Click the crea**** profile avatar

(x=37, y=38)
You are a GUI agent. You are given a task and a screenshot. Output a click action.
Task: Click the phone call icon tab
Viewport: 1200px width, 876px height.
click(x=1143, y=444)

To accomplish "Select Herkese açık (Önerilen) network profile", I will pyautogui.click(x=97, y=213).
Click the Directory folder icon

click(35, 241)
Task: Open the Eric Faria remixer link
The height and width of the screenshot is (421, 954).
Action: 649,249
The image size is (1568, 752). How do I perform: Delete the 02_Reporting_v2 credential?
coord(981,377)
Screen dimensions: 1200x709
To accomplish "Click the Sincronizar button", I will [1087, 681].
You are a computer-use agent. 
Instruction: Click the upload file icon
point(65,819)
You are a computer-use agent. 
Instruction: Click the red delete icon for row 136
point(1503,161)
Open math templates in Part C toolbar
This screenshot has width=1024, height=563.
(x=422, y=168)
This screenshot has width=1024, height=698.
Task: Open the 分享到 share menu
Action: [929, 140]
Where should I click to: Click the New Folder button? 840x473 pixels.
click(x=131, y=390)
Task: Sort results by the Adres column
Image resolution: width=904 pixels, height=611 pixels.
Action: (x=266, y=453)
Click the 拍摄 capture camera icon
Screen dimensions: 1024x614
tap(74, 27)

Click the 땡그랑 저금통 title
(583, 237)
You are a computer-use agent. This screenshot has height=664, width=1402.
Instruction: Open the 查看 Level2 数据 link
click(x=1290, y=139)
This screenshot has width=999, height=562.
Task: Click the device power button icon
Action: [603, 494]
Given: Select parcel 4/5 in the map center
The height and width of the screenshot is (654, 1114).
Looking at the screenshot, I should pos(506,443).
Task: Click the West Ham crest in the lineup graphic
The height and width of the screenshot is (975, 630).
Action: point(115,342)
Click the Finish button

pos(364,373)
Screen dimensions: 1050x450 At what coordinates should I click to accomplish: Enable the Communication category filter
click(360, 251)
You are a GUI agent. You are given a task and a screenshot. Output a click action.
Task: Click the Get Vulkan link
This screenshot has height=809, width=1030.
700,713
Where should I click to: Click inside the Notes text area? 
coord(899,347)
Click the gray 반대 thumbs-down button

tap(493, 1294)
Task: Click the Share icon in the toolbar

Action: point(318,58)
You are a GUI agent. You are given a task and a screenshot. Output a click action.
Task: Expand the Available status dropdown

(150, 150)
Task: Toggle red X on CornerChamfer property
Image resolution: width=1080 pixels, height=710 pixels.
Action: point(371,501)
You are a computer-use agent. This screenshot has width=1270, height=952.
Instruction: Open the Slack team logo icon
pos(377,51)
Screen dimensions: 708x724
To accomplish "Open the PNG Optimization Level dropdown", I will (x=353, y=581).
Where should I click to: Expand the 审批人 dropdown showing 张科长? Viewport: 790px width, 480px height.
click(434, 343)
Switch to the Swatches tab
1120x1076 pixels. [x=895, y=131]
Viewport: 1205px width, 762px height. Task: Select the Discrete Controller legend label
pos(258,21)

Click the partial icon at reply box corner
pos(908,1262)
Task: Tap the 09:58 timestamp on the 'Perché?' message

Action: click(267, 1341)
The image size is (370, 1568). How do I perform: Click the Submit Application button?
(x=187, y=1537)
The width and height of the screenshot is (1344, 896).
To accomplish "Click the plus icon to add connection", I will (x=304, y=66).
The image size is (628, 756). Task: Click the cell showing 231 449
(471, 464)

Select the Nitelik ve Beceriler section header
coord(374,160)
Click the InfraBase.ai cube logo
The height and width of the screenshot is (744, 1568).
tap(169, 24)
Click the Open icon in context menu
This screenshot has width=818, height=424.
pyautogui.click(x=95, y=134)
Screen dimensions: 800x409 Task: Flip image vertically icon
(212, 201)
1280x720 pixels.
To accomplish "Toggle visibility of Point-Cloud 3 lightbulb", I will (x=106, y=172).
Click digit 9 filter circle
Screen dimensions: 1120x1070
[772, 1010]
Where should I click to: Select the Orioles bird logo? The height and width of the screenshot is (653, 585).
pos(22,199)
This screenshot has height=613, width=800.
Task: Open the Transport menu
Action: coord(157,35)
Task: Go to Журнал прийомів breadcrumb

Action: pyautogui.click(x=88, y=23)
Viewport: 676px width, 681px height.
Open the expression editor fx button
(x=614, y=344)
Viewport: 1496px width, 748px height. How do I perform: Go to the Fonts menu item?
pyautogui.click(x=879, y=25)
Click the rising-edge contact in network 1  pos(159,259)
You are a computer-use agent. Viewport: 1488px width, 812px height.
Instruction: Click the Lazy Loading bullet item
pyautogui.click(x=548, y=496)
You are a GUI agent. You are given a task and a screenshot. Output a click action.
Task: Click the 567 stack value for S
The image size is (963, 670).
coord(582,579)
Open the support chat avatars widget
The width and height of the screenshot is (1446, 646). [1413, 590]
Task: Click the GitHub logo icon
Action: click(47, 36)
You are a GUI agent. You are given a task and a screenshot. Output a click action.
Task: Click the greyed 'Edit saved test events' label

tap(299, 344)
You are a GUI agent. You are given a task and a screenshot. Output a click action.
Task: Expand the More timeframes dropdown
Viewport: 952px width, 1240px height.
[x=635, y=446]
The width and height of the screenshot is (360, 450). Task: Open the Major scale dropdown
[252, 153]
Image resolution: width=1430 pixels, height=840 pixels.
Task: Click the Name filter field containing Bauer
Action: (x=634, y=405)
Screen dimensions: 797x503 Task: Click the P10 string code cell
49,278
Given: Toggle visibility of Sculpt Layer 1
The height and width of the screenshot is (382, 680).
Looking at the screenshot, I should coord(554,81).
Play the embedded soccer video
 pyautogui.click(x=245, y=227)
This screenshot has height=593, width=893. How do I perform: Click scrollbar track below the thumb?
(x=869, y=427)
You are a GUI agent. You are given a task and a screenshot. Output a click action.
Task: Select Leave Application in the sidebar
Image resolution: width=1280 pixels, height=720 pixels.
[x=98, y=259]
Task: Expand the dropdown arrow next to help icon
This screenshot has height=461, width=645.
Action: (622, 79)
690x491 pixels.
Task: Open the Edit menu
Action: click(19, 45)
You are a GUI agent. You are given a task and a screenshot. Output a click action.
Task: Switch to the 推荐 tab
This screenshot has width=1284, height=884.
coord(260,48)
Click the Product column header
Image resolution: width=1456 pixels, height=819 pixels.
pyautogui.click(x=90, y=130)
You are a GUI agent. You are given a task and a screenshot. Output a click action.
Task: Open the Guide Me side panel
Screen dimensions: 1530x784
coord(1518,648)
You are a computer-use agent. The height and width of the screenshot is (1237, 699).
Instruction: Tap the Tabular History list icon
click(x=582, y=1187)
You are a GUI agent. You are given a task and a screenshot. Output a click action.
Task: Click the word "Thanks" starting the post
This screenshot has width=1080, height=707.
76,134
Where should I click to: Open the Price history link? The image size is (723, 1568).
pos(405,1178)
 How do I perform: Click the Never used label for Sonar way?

═══

» What you have to do: The lines to retype, exactly and only, run from the first line of the material through the line with "Task: Click the West".

» Response to the task:
Click the crea**** profile avatar

(x=37, y=38)
You are a GUI agent. You are given a task and a screenshot. Output a click action.
Task: Click the phone call icon tab
Viewport: 1200px width, 876px height.
click(x=1143, y=444)

To accomplish "Select Herkese açık (Önerilen) network profile", I will pyautogui.click(x=97, y=213).
Click the Directory folder icon

click(35, 241)
Task: Open the Eric Faria remixer link
The height and width of the screenshot is (421, 954).
Action: 649,249
The image size is (1568, 752). How do I perform: Delete the 02_Reporting_v2 credential?
coord(981,377)
Screen dimensions: 1200x709
To accomplish "Click the Sincronizar button", I will [1087, 681].
You are a computer-use agent. 
Instruction: Click the upload file icon
point(65,819)
You are a computer-use agent. 
Instruction: Click the red delete icon for row 136
point(1503,161)
Open math templates in Part C toolbar
This screenshot has width=1024, height=563.
(x=422, y=168)
This screenshot has width=1024, height=698.
Task: Open the 分享到 share menu
Action: [929, 140]
Where should I click to: Click the New Folder button? 840x473 pixels.
click(x=131, y=390)
Task: Sort results by the Adres column
Image resolution: width=904 pixels, height=611 pixels.
Action: (x=266, y=453)
Click the 拍摄 capture camera icon
Screen dimensions: 1024x614
tap(74, 27)

Click the 땡그랑 저금통 title
(583, 237)
You are a computer-use agent. This screenshot has height=664, width=1402.
Instruction: Open the 查看 Level2 数据 link
click(x=1290, y=139)
This screenshot has width=999, height=562.
Task: Click the device power button icon
Action: [603, 494]
Given: Select parcel 4/5 in the map center
The height and width of the screenshot is (654, 1114).
Looking at the screenshot, I should pos(506,443).
Task: Click the West Ham crest in the lineup graphic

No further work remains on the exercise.